A prominent Baltimore funeral home has filed a $41 million defamation lawsuit against WJZ, claiming that an investigative report wrongly accused the firm of mishandling a veteran's burial, and was largely based on the widow's dreams.
The suit also claims that WJZ reporter Suzanne Collins refused to grant officials at March Funeral Homes West Inc. enough time to refute the contentions of Enid Costley before the Oct. 11, 1999 broadcast, despite repeated pleas.
The suit, filed last Friday by Baltimore lawyer Walter Nathan Malloy Jr., charges that WJZ "published an irresponsible piece of sensational journalism that was wretched with false statements." March Funeral Homes is seeking $16 million from CBS, WJZ's corporate parent, plus $25 million in punitive damages.
The station's general manager, Jay Newman, declined comment. Collins, a veteran reporter at Channel 13 whose work has won several awards, also refused to be interviewed. "At this time, WJZ has not been officially served with a legal notice," said WJZ spokeswoman Liz Chuday.
According to court records, WJZ anchor Vic Carter promoted the story this way: "A local woman takes extra care for her husband's funeral arrangement but says everything went wrong. Eyewitness News investigates -- and what we found may shock you."
Five family members of William Costley told Collins they saw his coffin slightly ajar when an honor flag was removed from its top at the Maryland State Veterans Cemetery at Garrison Forest, according to the court records. When the coffin was handled by cemetery employees, family members heard a horrible noise, Collins said, "as if the coffin had dropped into the vault bouncing and crashing."
The family was too far away to see into the burial site, but the suit states that Enid Costley told Collins that her husband came to her in a vision and said his body had fallen: "I dreamt him that night, that he came to me and showed me how he felled over." On the broadcast, Enid Costley said she wanted to dig up her husband's grave. In her piece, Collins said that March Funeral Homes promised to investigate whether the coffin was defective, or its handling inappropriate.
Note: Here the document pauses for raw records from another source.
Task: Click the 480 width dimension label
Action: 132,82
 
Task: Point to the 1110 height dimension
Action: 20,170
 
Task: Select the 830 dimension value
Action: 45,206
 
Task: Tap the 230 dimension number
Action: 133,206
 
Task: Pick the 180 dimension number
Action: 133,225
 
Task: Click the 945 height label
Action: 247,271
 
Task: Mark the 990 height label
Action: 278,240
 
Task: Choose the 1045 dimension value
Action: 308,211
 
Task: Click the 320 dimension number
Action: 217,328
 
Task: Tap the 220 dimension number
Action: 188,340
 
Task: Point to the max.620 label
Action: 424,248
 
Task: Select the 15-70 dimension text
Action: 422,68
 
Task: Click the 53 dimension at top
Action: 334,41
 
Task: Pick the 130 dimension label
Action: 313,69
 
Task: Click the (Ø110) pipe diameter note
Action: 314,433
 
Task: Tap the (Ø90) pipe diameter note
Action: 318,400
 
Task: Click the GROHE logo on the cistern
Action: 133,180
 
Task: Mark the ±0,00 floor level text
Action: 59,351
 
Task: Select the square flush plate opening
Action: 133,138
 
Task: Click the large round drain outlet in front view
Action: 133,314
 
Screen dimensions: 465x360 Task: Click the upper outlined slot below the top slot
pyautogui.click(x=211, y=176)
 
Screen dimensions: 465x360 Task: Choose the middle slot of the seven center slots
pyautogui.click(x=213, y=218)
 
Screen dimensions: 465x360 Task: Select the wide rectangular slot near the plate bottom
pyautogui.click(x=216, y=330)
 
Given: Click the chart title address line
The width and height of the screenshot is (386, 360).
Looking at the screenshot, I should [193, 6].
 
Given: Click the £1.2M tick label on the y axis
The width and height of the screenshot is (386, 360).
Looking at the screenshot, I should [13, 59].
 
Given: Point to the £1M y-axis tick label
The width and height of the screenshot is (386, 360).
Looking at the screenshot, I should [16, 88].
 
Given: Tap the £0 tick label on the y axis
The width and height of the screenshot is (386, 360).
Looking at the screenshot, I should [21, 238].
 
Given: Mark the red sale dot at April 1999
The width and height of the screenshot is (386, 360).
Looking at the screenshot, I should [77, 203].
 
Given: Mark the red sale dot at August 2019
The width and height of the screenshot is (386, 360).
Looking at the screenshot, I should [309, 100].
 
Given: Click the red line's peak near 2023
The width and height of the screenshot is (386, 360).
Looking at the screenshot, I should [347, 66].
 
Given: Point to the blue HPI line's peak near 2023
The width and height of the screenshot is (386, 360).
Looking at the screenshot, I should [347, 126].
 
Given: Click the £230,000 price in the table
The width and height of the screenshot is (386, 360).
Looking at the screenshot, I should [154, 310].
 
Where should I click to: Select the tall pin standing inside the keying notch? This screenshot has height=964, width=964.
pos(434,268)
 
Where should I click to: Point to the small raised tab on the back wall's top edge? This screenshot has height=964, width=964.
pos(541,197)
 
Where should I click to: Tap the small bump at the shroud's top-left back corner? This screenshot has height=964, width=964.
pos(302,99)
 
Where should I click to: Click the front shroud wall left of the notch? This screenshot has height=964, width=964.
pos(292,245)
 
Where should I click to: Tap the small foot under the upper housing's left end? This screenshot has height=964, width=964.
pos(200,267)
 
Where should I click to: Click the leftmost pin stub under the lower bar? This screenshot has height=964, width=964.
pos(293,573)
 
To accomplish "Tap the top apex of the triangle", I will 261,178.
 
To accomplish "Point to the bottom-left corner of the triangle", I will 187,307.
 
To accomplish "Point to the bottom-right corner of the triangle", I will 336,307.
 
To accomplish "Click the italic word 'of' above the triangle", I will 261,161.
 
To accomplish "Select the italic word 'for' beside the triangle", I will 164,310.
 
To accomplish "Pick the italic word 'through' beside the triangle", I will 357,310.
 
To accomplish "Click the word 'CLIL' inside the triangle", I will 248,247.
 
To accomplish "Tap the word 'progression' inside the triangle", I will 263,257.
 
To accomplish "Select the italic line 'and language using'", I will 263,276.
In an interview yesterday with The Sun, Kenneth McKisset, superintendent of the veterans cemetery, said state safety regulations prevent family members from observing burials close to the site. "My men lowered the casket into the liner, put the lid on, and the whole thing is lowered down into the actual grave, and they closed it up," McKisset said.
Two days after the initial broadcast, McKisset and the March Funeral Home arranged to uncover William Costley's casket in the presence of Costley and a reporter. According to the lawsuit, WJZ reporter Alex Demetrick recounted on air, "The family was brought up to look inside -- what they saw were roses on top of a closed casket -- and a lid that was locked tight enough to withstand testing by a worker."